Work required: Below are the records; print exactly the lines from the one with "Viewport: 1052px width, 440px" through the last, both included, and leave the pictures out.

Data:
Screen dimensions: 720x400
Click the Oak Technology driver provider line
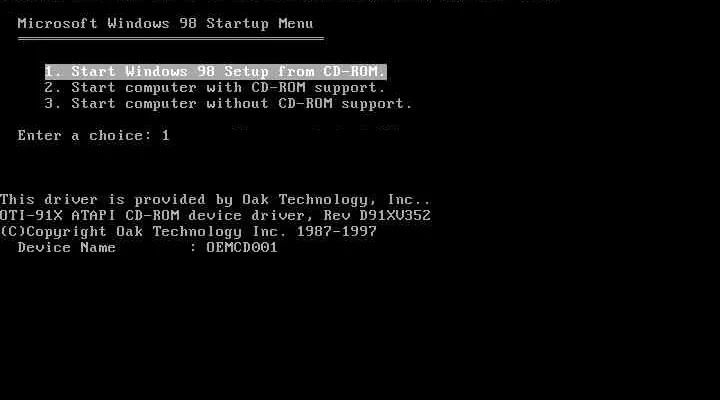click(215, 200)
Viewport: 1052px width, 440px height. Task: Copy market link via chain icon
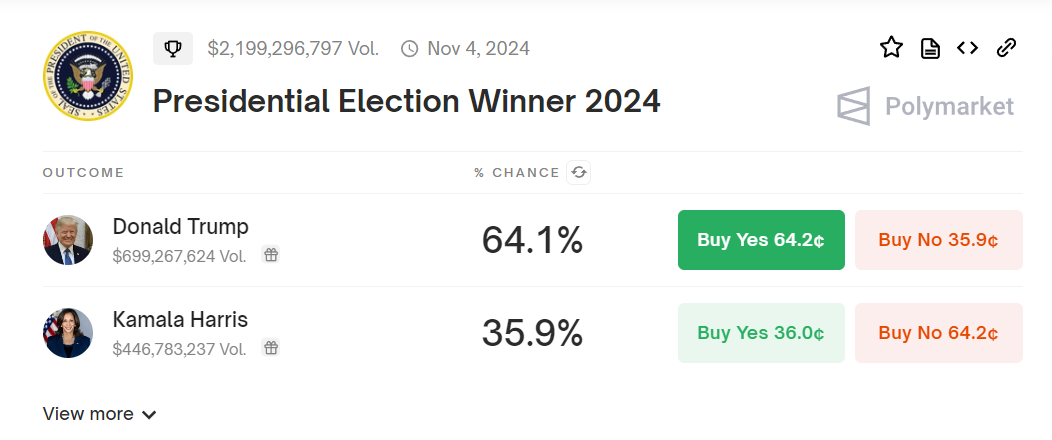(x=1006, y=48)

Output of the exercise:
Viewport: 1052px width, 440px height. Task: Copy market link via chain icon
(x=1006, y=48)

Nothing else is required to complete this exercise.